[SELECTED TEXT]
- Opening Delimiter -
Body mass index (BMI) may not measure obesity accurately
Posted by: admin on: July 19, 2011
BMI is a highly insensitive measure of obesity prone to under-diagnosis, while direct fat measurements are superior because they show distribution of body fat.
- In a single-center study, 66% of patients classified as obese on the basis of DEXA scanning had BMI values in the non-obese range, according to Eric Braverman, MD, of New York Presbyterian Hospital/Weill Cornell Medical Center.
- Among more than 1,000 patients, 56% were obese according to the DEXA results, versus 20% using the standard BMI-based definitions.
- Scoffing at BMI as the “baloney mass index,” Braverman said it’s “very likely that obesity is a much bigger epidemic than the 300 million people acknowledged by the World Health Organization.”
- BMI is just a mathematical equation based solely on height and weight that is too general for diagnosing anything, especially in such an exacting field of clinicians.
- Braverman said that if any endocrinologists rely on math to calculate thyroid stimulating hormone, he would be laughed at.
- DEXA scans, on the other hand, provide a direct measurement of body fat percentage and can spot fat exactly, in every part of the body.
- It’s particularly effective, Braverman said, for that part of the population that is known as “thin-but-unfit.”
- Their condition is known as normal-weight obesity, in which the BMI is low but they have a high percentage of body fat, especially compared with more favorable tissue like muscle.
- These patients are at higher risk of dyslipidemia, as well as hypertension among men and cardiovascular disease among women.
- The researchers found that DEXA identified 56% of patients as obese while BMI identified 20% as such.
- Among those classified as obese by DEXA, only 34% were classified as obese by BMI and 5% of patients identified as obese by BMI actually weren’t obese according to DEXA scans.
- These individuals were muscular and large, so they look like they’re high weight but they really had high muscle mass.
- This means that we may have more health problems, as individuals are delaying treatment because they don’t think they’re obese and think they’re thin and ‘just a little flabby.
- Closing Delimiter -
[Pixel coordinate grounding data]
- Opening Delimiter -
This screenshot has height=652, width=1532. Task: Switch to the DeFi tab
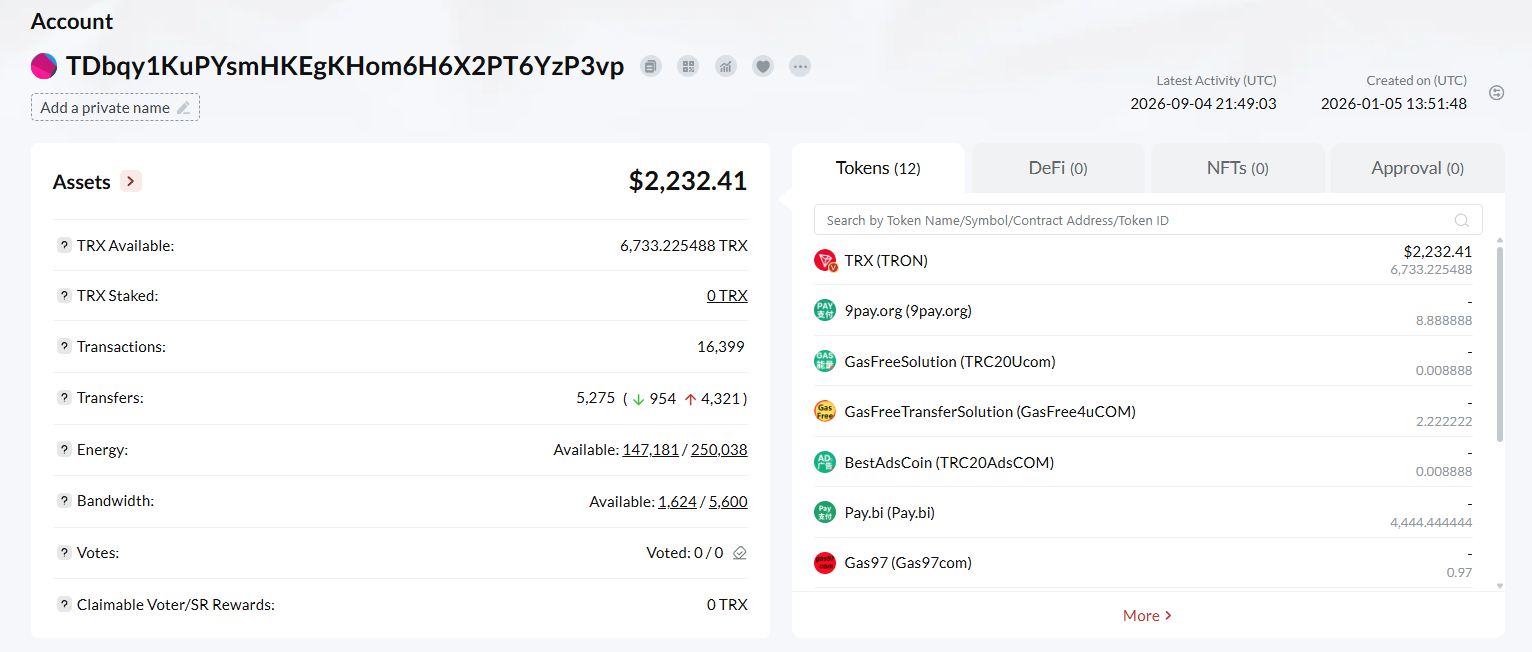1058,168

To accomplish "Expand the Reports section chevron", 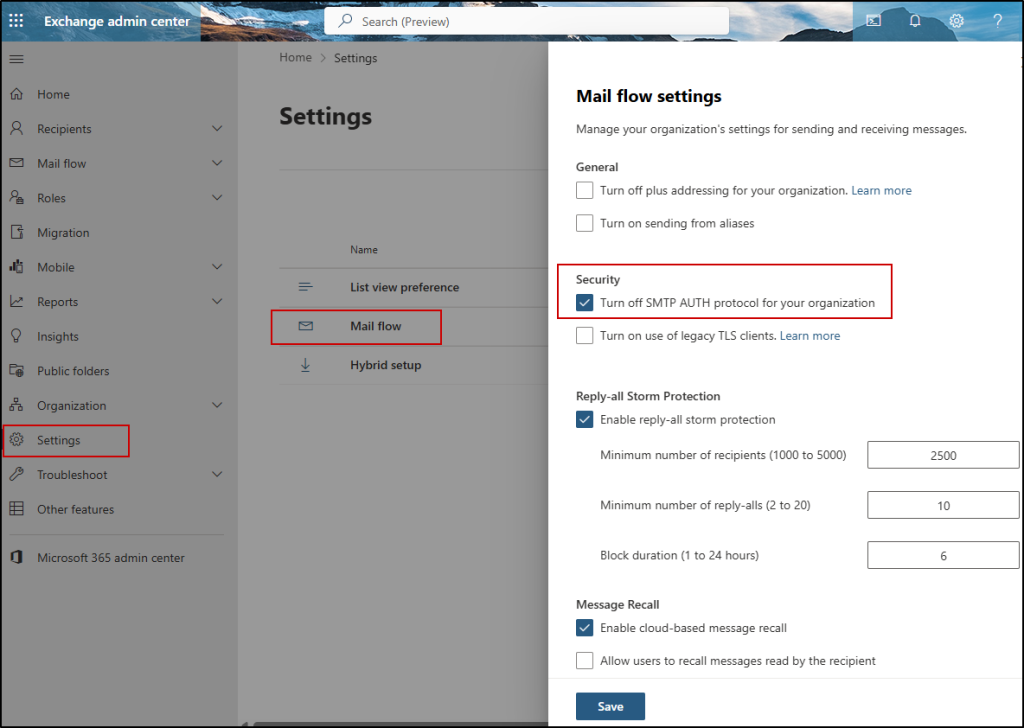I will point(217,302).
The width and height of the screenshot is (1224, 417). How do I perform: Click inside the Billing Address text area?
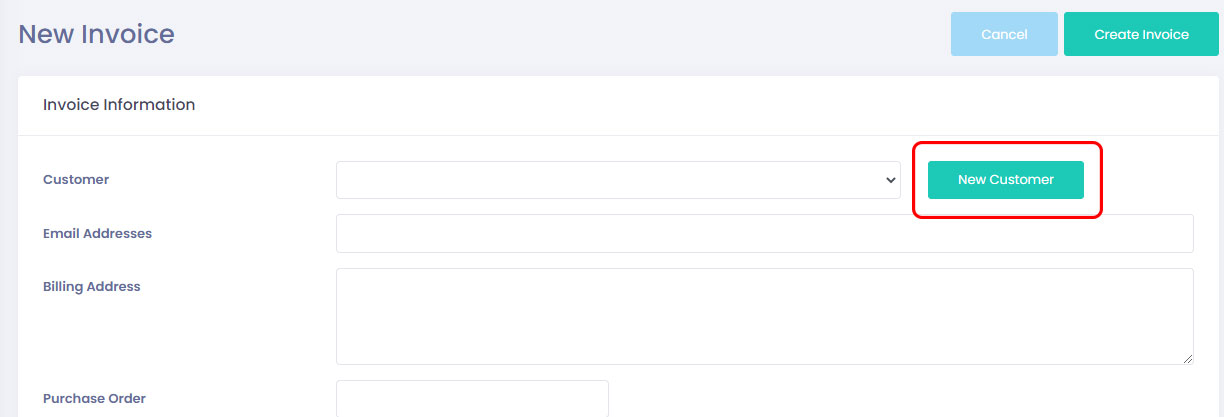pyautogui.click(x=764, y=315)
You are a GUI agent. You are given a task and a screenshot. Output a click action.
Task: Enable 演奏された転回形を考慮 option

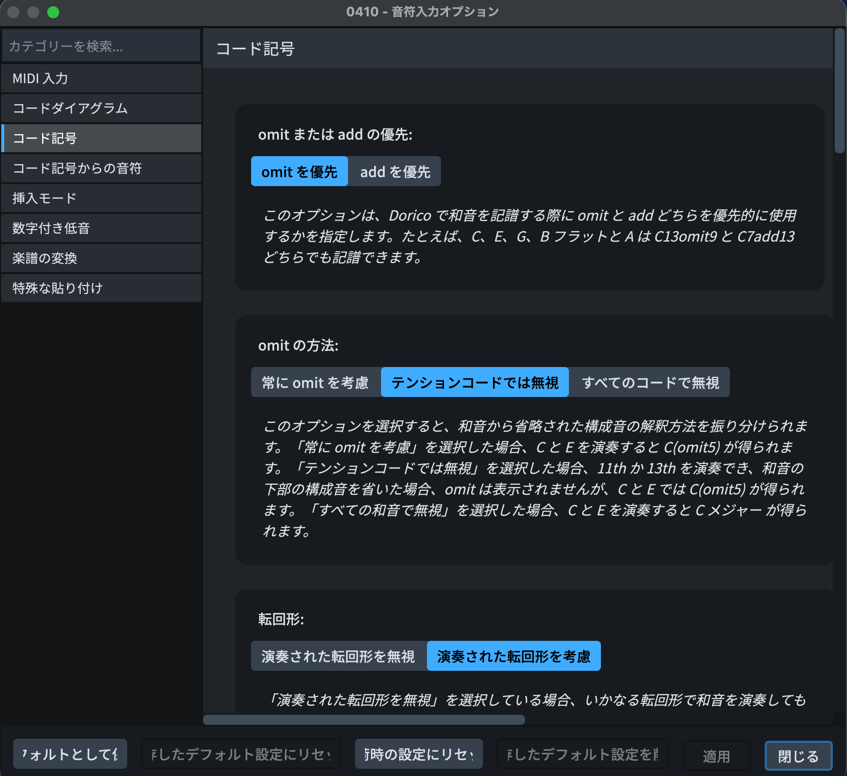click(513, 656)
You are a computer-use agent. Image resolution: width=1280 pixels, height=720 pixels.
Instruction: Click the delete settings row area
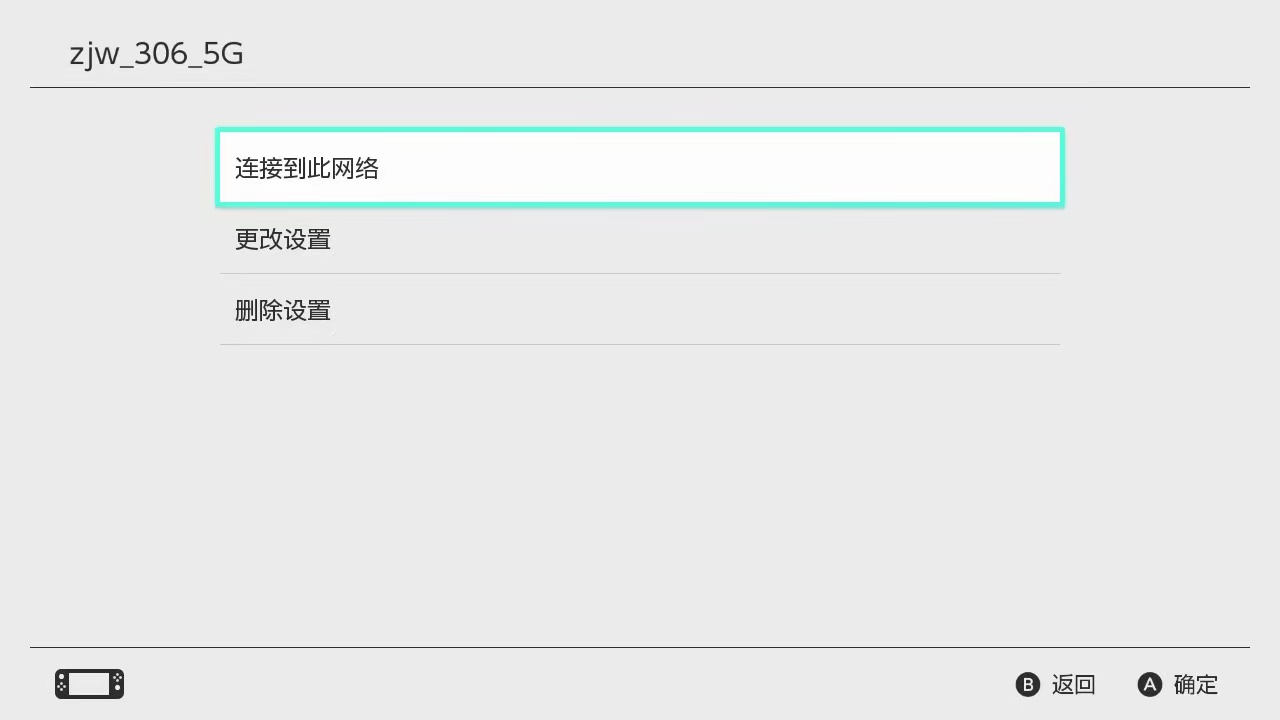pos(640,310)
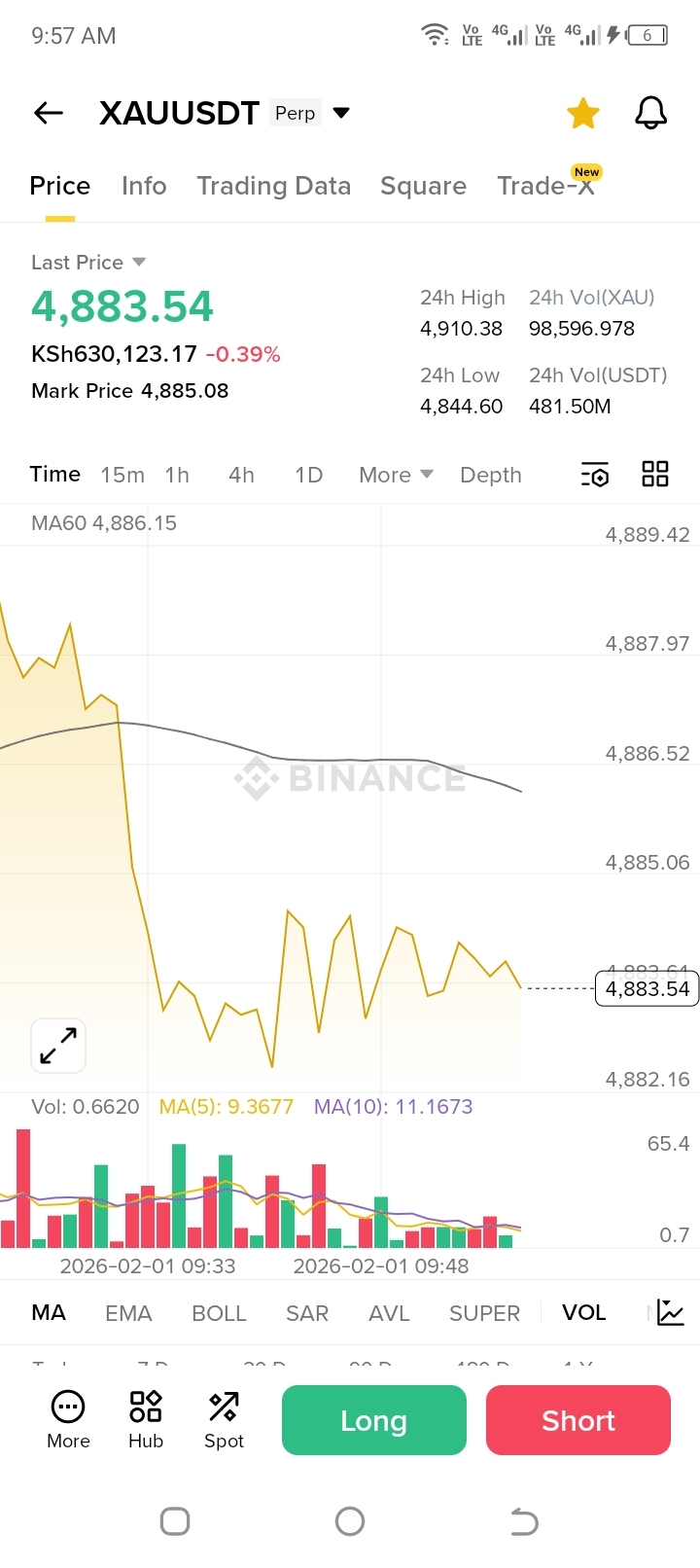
- Closing Delimiter -
[TASKS TO PERFORM]
1 > Rewrite the part of the BMI text that begins at the words "- The researchers" and stops after "high muscle mass.", putting "athletic" in place of "muscular".
2 > According to the BMI text, what hospital is Eric Braverman affiliated with?
Rely on the text alone for this work.

[TASK RESPONSES]
1 >
- The researchers found that DEXA identified 56% of patients as obese while BMI identified 20% as such.
- Among those classified as obese by DEXA, only 34% were classified as obese by BMI and 5% of patients identified as obese by BMI actually weren’t obese according to DEXA scans.
- These individuals were athletic and large, so they look like they’re high weight but they really had high muscle mass.

2 > New York Presbyterian Hospital/Weill Cornell Medical Center